Болтали, правда, ещё вдогонку всякое, – что, мол, порубил их в шматки хлопец, кишки в речку выпустил да наматывать их, живых ещё, заставил. Ну, мало ли чего люди со страху да ради красного словца наплетут. А Гурьев, вместо того, чтобы подвиги свои расписывать, едва оклемавшись, с дозволения станичного атамана снарядил старательскую экспедицию к невзначай открытому им «прииску». Всё, что ни делается, как известно, делается к лучшему. Добытое золото к середине ноября обернулось школой с молоденькой учительницей, выпускницей Харбинских учительских курсов, а после Крещения – дизель-электрической установкой, от которой заработали мельница и маслобойка. Казаки постарше учтиво раскланивались с Гурьевым, девки и бабы шептались, Пелагея цвела от гордости и счастья. Ей, кажется, даже завидовать перестали. Какая уж тут зависть! Тынша гудела, и жизнь, не смотря ни на что, налаживалась.
Тынша. Зима 1928
На месте раны осталась только маленькая белая звёздочка. Гурьев окреп – в плечах раздался, да и подрос ещё немного, похоже. Одежда маловата стала, пришлось в Хайлар съездить. Он по-прежнему работал у Тешкова, но жил теперь постоянно у Пелагеи. Полюшка…
Гурьев проснулся оттого, что почувствовал – она плачет. Тихо-тихо, неслышно почти. Он резко сел, обнял женщину за плечи:
– Что с тобой, Полюшка? Что, голубка моя?
– Ох, Яшенька, – она, всхлипнув, уткнулась головой ему в грудь. – Яшенька, люб ты мне…
– А плакать-то зачем? – улыбнулся Гурьев, гладя её по волосам. – Ну же, будет, будет, Полюшка.
– Старая ведь я для тебя, – Пелагея вскинула к нему лицо. – Старая, да и порченая, родить не смогу я… Яшенька, сокол мой… Присынается он мне, слышишь? Сыночек будто твой, на тебя будто капелька похожий. Я с ним в дорогу будто шагаю, а он у меня о тебе расспрашивает. Ох, Яшенька!
– Опять ты взялась, – Гурьев вздохнул. – Говорил же я тебе, Полюшка. Я тебя люблю ведь, глупая. Я с тобой. Здесь и сейчас. А что через день будет, то никому неведомо.
– Ты такой молодой ещё, Яшенька! Смотрю на тебя, не пойму я этого никак. По лицу – совсем ты мальчишечка ещё. А по разговору – будто лет сто тебе, не меньше. Я сама себя девчонкой подле тебя чувствую…
– А мне нравится.
– Тебе хорошо говорить… Сел да и поскакал, куда глаза глядят… А мне-то?! Да и не пара я тебе. Думаешь, я не понимаю?! Ты ведь из благородных, вон ведь как вышло. А я?!
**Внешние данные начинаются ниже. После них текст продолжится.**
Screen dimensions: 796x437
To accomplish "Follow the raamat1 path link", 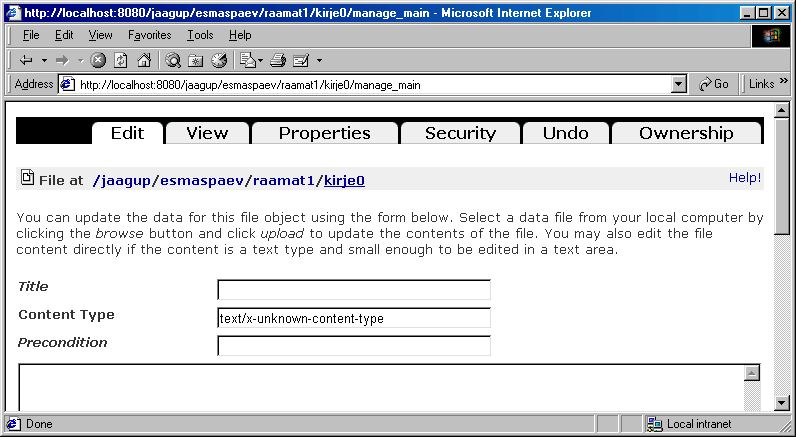I will (x=284, y=181).

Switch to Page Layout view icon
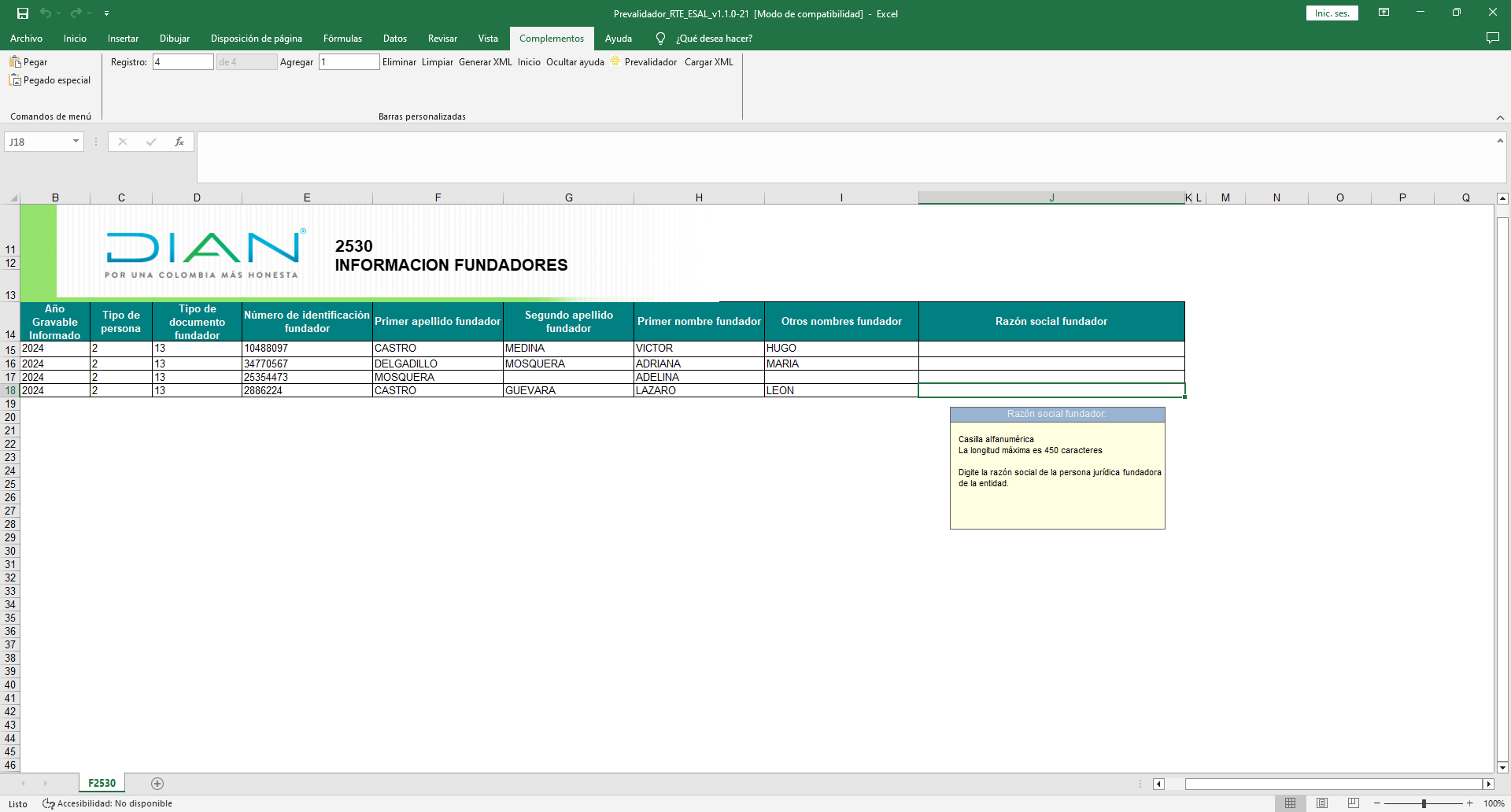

– А ты – казачка, – он притянул Пелагею к себе ещё ближе. – Да выкинь ты всё это из головы. Благородство – не по крови меряется, Полюшка. По душе.
– Вот. А я про что?!
– Ну, а раз так – то ты не меньше, чем королева, – со всей серьёзностью, на какую был в эту минуту способен, проговорил Гурьев, заглядывая в её расцветающие глаза. – Так-то, голубка моя. Спи. Вставать ещё тебе затемно.
– Ох, Яшенька, светик ты мой ненаглядный, – вздохнула прерывисто Пелагея. – Совсем я дурой-то с тобой сделалась. Что ж это такое-то, Господи! Слова твои сладкие слушала и слушала б день и ночь! Ты люби меня, Яшенька, я ведь без тебя не живу…
Тынша. Февраль 1929
Незадолго до Масленицы, в самую субботу мясопустную вдруг влетел в избу маленький Тешков, закричал звонко:
– Шлыковцы! Тятя, и Федька-то с ними, наверно!